The court notes that even if it were to take judicial notice of the invoices, it is not persuaded that a customer's provision of a telephone number on the invoice in question would constitute prior express consent. Heartland's citations to FCC documents are not particularly convincing, and it is doubtful that Plaintiffs' alleged consent was “clearly and unmistakably stated.” Satterfield, 569 F.3d at 955.

This result aligns with Kenneally v. Bank of Nova Scotia, 711 F.Supp.2d 1174 (S.D.Cal.2010). In that case, the plaintiff sued a developer and several lenders based on a misrepresentation of the size of a condominium he purchased. The defendants asked Judge Hayes to take judicial notice of several documents, including a “Receipt for Public Report” concerning the property. The court did not take judicial notice because the complaint did not refer to the report or rely on it, and in fact “expressly allege[d] that ‘Plaintiff did not receive a federal property report before signing the purchase contract.’ ” Id. at 1183. Here, as in Kenneally, Defendant seeks to introduce a document that it hopes will support its theory of defense, claiming that the complaint relies on the document. In fact, the complaint alleges the opposite of what Heartland claims the document represents.

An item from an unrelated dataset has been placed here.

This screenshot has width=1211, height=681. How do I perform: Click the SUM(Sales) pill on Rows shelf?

C. Whether the Complaint Adequately Pleads an Auto–Dialer Was Used

Heartland argues that the complaint does not contain sufficient factual allegations regarding the use of an auto-dialer. 1. Failure to Allege Specific SMS Short Code

Heartland asserts that Plaintiffs can only plead use of an auto-dialer on information and belief if the complaint alleges (1) the text message was sent by a specific SMS short code; and (2) the content of the message was impersonal, citing Knutson v. Reply!, Inc., 2011 WL 291076 (S.D.Cal.2011). According to Heartland, only one Plaintiff provided this information, so the other five Plaintiffs must be dismissed. First, Knutson is not binding, and it did not specifically hold that these two pieces of information were necessary, but only approvingly cited Kramer v. Autobytel, Inc., 759 F.Supp.2d 1165 (N.D.Cal.2010), which allowed a complaint to proceed because it had provided those details.

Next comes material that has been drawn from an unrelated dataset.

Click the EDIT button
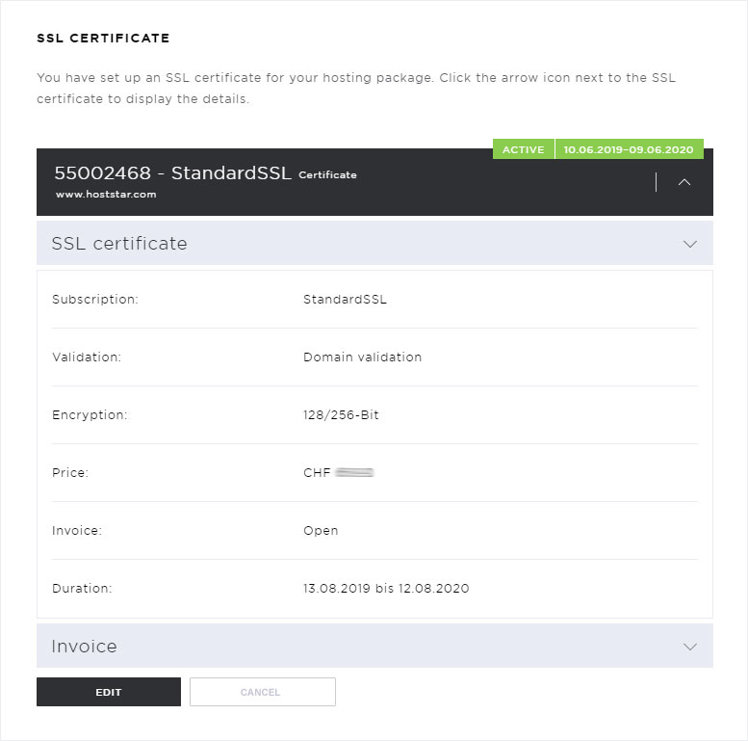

More importantly, Heartland's argument rests solely on the fact that the complaint provides a specific short code for one Plaintiff, but then alleges that the other five Plaintiffs received “a text message advertisement from Defendants substantially identical to the aforementioned.” Heartland essentially states that the court cannot be certain from this language that the alleged short code is the same. However, the court finds greater detail unnecessary; rejecting the complaint on such a technicality would serve no other purpose than to delay the progress of this case. 2. Failure to Plead That Messages Came from an ATDS

Plaintiffs have also sufficiently alleged that the messages came from an ATDS. It is true that in many TCPA cases cited by Heartland there seems to have been no pre-existing relationship between the parties, indicating some probability that messages were sent randomly. However, that does not establish that the absence of a relationship is necessary for Plaintiffs to successfully allege that an ATDS was used. Plaintiffs have stated that they received a text message from an SMS short code and that the message was sent by a machine with the capacity to store or produce random telephone numbers. While additional factual details about the machines might be helpful, further facts are not required to move beyond the pleading stage. It is possible that further litigation will determine that no ATDS was used, but the complaint has pleaded enough facts “to raise a right to relief above the speculative level.” Bell Atl. Corp. v. Twombly, 550 U.S. 544, 555, 127 S.Ct. 1955, 167 L.Ed.2d 929 (2007).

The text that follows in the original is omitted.